## Activity
Copy every line of the records below that holds the word "will".

## Working data
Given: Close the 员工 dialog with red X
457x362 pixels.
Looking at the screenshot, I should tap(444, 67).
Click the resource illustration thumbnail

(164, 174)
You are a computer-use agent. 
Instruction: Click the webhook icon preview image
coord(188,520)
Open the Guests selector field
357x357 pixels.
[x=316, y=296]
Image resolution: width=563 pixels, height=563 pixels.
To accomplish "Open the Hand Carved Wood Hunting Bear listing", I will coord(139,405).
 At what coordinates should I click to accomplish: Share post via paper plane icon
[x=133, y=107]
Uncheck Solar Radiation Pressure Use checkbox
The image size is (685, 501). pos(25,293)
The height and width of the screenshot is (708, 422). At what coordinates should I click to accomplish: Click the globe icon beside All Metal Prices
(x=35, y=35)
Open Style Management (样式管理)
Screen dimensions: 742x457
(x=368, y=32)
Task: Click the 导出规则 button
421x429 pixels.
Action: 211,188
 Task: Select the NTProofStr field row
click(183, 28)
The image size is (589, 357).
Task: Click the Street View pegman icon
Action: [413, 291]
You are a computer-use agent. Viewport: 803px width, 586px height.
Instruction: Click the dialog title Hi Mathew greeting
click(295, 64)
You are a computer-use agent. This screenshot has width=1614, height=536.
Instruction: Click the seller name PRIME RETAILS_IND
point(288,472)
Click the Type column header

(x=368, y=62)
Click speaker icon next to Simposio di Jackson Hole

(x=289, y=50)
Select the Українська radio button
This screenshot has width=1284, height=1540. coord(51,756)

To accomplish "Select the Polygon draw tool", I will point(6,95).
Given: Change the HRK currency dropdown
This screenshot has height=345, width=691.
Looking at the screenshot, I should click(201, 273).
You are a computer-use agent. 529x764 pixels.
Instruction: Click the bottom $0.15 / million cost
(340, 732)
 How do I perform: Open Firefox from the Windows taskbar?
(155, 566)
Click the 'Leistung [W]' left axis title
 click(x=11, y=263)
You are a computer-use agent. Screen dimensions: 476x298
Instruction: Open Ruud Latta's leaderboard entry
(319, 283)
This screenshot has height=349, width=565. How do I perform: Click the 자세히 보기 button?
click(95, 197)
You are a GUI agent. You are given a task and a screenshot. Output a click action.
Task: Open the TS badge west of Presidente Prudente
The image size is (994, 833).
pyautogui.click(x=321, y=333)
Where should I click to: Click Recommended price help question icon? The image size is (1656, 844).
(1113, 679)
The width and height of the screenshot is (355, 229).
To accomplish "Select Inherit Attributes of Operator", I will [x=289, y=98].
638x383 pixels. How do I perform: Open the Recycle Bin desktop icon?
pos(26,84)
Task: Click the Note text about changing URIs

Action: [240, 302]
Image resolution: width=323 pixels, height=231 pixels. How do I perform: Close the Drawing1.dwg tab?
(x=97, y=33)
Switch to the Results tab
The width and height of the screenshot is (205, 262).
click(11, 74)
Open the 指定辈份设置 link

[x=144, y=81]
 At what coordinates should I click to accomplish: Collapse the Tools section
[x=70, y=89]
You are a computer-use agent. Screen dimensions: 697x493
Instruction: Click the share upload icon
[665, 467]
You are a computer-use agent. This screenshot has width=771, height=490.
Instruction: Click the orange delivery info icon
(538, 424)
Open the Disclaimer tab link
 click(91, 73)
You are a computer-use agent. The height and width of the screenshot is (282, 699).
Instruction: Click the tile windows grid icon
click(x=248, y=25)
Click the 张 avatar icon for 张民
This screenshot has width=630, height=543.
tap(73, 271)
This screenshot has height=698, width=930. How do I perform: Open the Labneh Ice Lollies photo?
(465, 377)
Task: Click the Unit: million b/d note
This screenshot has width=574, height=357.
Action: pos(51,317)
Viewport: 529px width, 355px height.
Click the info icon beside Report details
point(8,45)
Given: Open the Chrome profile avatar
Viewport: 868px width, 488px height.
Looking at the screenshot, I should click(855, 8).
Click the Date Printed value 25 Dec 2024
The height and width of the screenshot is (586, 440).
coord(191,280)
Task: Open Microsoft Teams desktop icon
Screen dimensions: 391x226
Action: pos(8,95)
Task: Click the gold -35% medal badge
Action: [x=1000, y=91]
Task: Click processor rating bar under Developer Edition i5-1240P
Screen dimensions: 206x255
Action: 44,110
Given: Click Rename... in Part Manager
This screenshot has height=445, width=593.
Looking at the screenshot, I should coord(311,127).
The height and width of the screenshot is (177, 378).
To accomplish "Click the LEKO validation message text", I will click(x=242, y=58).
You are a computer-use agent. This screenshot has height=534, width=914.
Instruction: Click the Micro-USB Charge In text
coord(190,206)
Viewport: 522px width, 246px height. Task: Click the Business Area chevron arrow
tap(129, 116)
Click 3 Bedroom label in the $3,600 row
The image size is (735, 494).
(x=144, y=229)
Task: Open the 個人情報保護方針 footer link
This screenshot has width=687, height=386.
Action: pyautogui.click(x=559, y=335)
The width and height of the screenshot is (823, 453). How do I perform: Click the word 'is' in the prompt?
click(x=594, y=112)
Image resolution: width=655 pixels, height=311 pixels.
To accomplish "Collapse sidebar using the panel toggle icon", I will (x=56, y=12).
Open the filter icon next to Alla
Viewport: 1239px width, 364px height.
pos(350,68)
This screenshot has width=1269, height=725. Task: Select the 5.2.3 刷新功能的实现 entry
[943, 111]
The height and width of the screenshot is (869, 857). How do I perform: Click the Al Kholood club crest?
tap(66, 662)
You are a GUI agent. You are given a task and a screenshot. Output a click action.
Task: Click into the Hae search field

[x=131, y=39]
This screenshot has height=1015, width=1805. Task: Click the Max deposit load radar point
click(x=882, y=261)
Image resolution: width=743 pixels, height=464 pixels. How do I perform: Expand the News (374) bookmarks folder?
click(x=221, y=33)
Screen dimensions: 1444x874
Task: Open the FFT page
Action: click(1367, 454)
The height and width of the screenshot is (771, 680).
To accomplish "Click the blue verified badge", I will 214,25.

## Solution below
To accomplish "Open the Hand Carved Wood Hunting Bear listing", I will coord(139,405).
To accomplish "Select the Polygon draw tool", I will point(6,95).
To accomplish "Select Inherit Attributes of Operator", I will [x=289, y=98].
To accomplish "Click the LEKO validation message text", I will click(x=242, y=58).
To accomplish "Collapse sidebar using the panel toggle icon", I will (x=56, y=12).
To accomplish "Click the blue verified badge", I will 214,25.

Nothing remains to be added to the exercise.